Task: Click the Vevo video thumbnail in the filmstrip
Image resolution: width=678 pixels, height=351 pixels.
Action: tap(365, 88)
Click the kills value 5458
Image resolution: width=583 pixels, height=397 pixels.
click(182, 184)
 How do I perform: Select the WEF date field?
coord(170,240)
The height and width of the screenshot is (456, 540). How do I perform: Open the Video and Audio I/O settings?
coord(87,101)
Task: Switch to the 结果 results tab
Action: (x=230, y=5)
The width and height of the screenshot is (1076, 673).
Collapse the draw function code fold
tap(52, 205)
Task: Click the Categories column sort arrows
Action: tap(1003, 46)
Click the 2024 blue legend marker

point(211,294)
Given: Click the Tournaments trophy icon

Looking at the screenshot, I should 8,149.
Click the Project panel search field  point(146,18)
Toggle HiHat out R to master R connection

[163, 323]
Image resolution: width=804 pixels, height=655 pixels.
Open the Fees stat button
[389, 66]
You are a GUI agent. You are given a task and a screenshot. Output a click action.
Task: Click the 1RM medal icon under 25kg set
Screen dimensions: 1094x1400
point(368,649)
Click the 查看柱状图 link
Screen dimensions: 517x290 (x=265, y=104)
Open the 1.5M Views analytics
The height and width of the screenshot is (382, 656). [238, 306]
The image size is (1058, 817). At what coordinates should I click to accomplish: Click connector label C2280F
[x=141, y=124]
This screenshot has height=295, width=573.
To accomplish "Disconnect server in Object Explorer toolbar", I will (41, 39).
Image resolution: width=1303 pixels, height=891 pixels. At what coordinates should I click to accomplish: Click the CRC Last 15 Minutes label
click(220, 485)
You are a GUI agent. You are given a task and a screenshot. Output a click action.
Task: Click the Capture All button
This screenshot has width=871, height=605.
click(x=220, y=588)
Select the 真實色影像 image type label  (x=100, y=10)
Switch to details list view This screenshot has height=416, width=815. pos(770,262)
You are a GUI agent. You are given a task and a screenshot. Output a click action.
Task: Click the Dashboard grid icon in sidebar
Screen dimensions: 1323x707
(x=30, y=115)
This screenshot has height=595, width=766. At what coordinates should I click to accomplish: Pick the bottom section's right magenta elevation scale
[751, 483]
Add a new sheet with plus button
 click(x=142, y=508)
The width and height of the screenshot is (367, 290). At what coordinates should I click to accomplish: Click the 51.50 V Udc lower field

▶ WHAT YOU NEED TO DO
All of the entries above must be quoted exactly.

▶ SOLUTION FOR THIS EXERCISE
Task: Click the Vevo video thumbnail in the filmstrip
Image resolution: width=678 pixels, height=351 pixels.
Action: tap(365, 88)
Click the kills value 5458
Image resolution: width=583 pixels, height=397 pixels.
click(182, 184)
 How do I perform: Select the WEF date field?
coord(170,240)
The height and width of the screenshot is (456, 540). How do I perform: Open the Video and Audio I/O settings?
coord(87,101)
Task: Switch to the 结果 results tab
Action: (x=230, y=5)
The width and height of the screenshot is (1076, 673).
Collapse the draw function code fold
tap(52, 205)
Task: Click the Categories column sort arrows
Action: tap(1003, 46)
Click the 2024 blue legend marker

point(211,294)
Given: Click the Tournaments trophy icon

Looking at the screenshot, I should 8,149.
Click the Project panel search field  point(146,18)
Toggle HiHat out R to master R connection

[163, 323]
Image resolution: width=804 pixels, height=655 pixels.
Open the Fees stat button
[389, 66]
You are a GUI agent. You are given a task and a screenshot. Output a click action.
Task: Click the 1RM medal icon under 25kg set
Screen dimensions: 1094x1400
point(368,649)
Click the 查看柱状图 link
Screen dimensions: 517x290 (x=265, y=104)
Open the 1.5M Views analytics
The height and width of the screenshot is (382, 656). [238, 306]
The image size is (1058, 817). At what coordinates should I click to accomplish: Click connector label C2280F
[x=141, y=124]
This screenshot has height=295, width=573.
To accomplish "Disconnect server in Object Explorer toolbar", I will (41, 39).
Image resolution: width=1303 pixels, height=891 pixels. At what coordinates should I click to accomplish: Click the CRC Last 15 Minutes label
click(220, 485)
You are a GUI agent. You are given a task and a screenshot. Output a click action.
Task: Click the Capture All button
This screenshot has width=871, height=605.
click(x=220, y=588)
Select the 真實色影像 image type label  (x=100, y=10)
Switch to details list view This screenshot has height=416, width=815. pos(770,262)
You are a GUI agent. You are given a task and a screenshot. Output a click action.
Task: Click the Dashboard grid icon in sidebar
Screen dimensions: 1323x707
(x=30, y=115)
This screenshot has height=595, width=766. At what coordinates should I click to accomplish: Pick the bottom section's right magenta elevation scale
[751, 483]
Add a new sheet with plus button
 click(x=142, y=508)
The width and height of the screenshot is (367, 290). At what coordinates should I click to accomplish: Click the 51.50 V Udc lower field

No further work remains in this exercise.